Homemade Maraschino Cherries (and other cocktail cherries)


It’s a garnish! It’s a snack! It’s … maraschino cherries. But I mean the kind you’d actually want to eat.

I’ve always hated the taste and texture of those neon-red, artificial maraschino cherries that seem to be the norm when it comes to garnishing drinks. Homemade maraschino cherries are so much better … full of real cherry sweetness and a much more pleasing soft-but-not-mushy texture. Best of all, DIY cocktail cherries are ridiculously easy to make. The hardest part is pitting the cherries, but it’s the kind of prep work you can do while watching TV (or you can bribe a child to do it).

I make ‘em with whatever cherries I can find (usually Bing), but sour cherries are closest to the traditional Marasca cherries used. It’s a really flexible project.
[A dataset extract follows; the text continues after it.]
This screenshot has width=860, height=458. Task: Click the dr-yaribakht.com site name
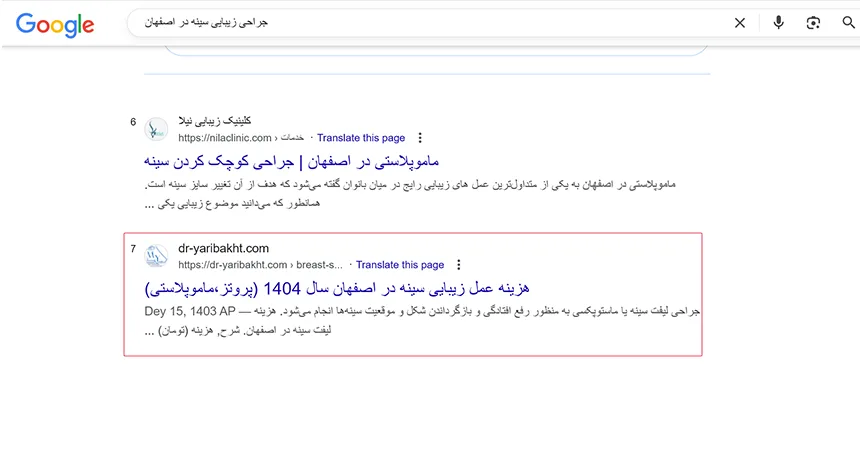coord(224,248)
Maraschino liqueur is made from cherry pits and has a nice sweet and nutty flavor. Luxardo is the easiest brand to find. But if you don’t want to use maraschino liqueur, you can use another kind of liqueur or a combination of liquor and sugar or honey. One of my favorite variations is to use bourbon and honey in place of the liqueur (or a bourbon honey liqueur, like American Honey).

DIY Maraschino Cherries

1 cup maraschino liqueur
1 pint cherries, pitted and stemmed

Simmer the liqueur in a small sauce pot. Remove from heat and add in the cherries. Once the mixture has cooled, pour it in a glass jar and refrigerate for at least 48 hours before use. Store in the refrigerator for up to two months.